Schanigärten against Covid: Vienna to allow outdoor dining through winter

The Austrian 'Schanigärten' tradition will be allowed to take place even during the cold months in Vienna as the pandemic will 'unfortunately accompany us'

vienna cafe bar outdoor seating
Vienna's sidewalk eating areas can stay open during the winter. (Photo by Rick Govic on Unsplash)

The City of Vienna has confirmed that it will extend the regulation allowing the sidewalk eating areas, known as Schanigärten, to continue open during the winter season.

The Schanigärten is the Austrian term for the tables and chairs set up on the sidewalk in front of bars and restaurants. The establishments need a special permit to set them up, as they are built in public areas.

Usually, the licenses are only for the spring and summer months. Still, with the coronavirus pandemic, businesses in Vienna have been able to keep the seating areas open during the cold season.

READ ALSO: Vienna announces stricter Covid rules in hospitals to protect the ‘vulnerable’

The goal is for Viennese gastronomy to offer its guests “maximum comfort and even more safety over the coming autumn and winter”, according to a press statement. Businesses that have a summer Schanigarten permit can extend it to February 28th.

The Austrian capital said the measure would also provide financial relief to companies, as they will save costs of dismantling, temporary storage and reassembly of the areas.

During the 2021/22 winter season, more than half of the Viennese restaurants took advantage of the offer and kept the areas open over autumn and winter.

“Due to the current pandemic situation, it was clear to me that the extension of these special measures also makes sense for the coming winter season because we must continue to do everything possible to help Viennese entrepreneurs continue to run their business successfully”, Finance City Councilor Peter Hanke said.

READ ALSO: Travel: What Covid rules are in place when visiting Austria this summer?

Coronavirus cases continue rising

The outdoor seating areas are also seen as safer for guests than crowded indoor rooms, especially as the numbers of new coronavirus infections continue rising even during the summer.

On Monday, July 18th, Austria’s Health Ministry reported 8,449 new coronavirus cases after 62,364 PCR tests were taken. There were 1,301 people in hospitals being treated for Covid-19 (143 more than the day before), and 76 people were in intensive care units.

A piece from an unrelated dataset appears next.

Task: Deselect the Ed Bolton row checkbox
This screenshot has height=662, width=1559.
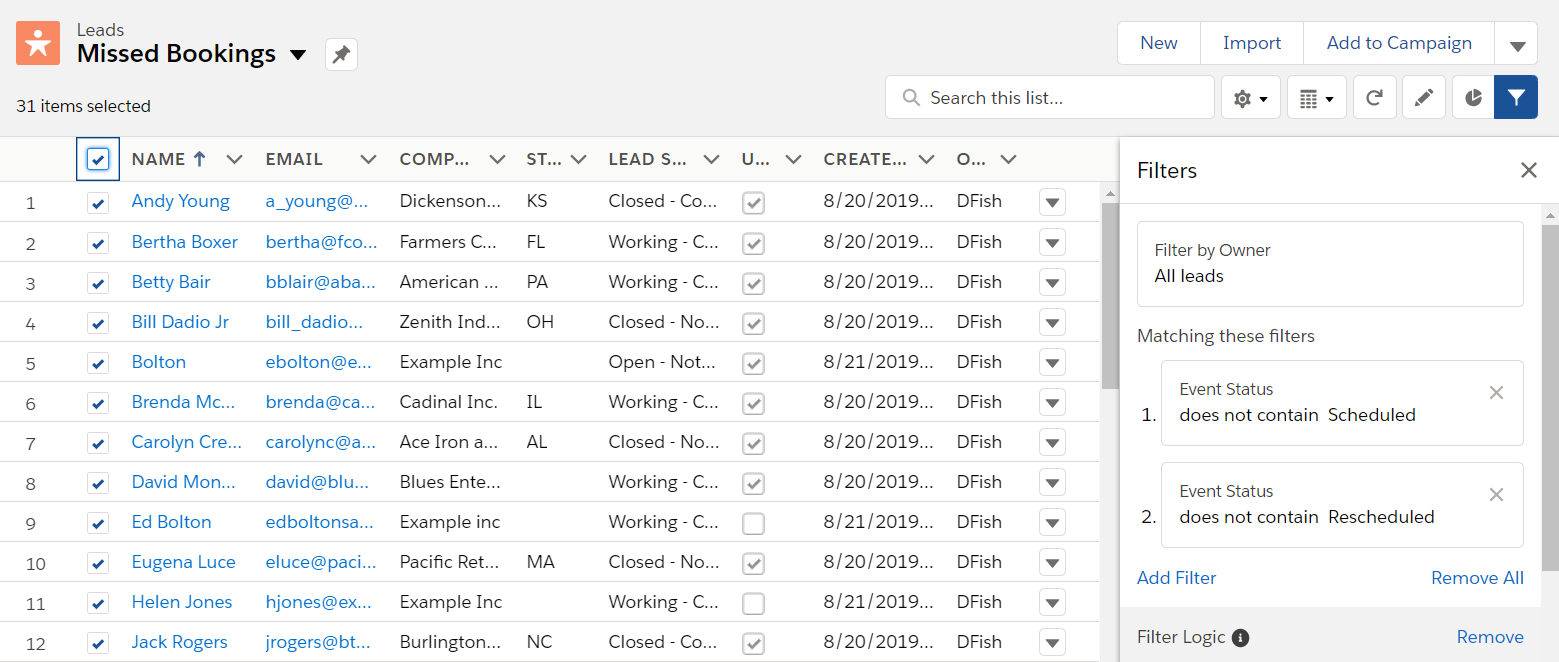Action: coord(98,523)
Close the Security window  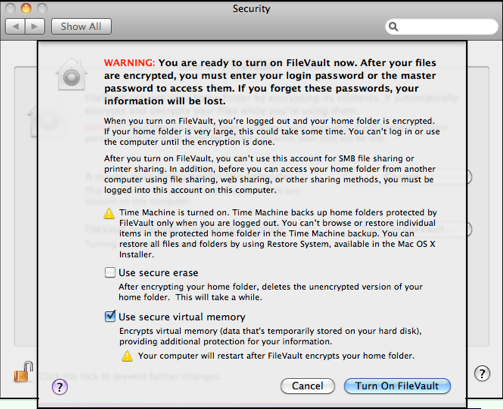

Since the beginning of the pandemic, 18,934 people have died from Covid-19 in Austria. Only 61 percent of the population has valid immunity protection, which consists of a combination between valid vaccines and/or recovered status.

READ ALSO: Will Austria bring back its mask mandate before autumn?

Despite rising Covid-19 numbers, the government says that the situation in hospitals is still manageable and that it does not expect any new restrictions to be announced in the short term.

However, Austria’s Health Minister Johannes Rauch (Greens) had already warned that measures such as mandatory use of masks would likely come back during the autumn months when transmission of airborne viruses tends to increase.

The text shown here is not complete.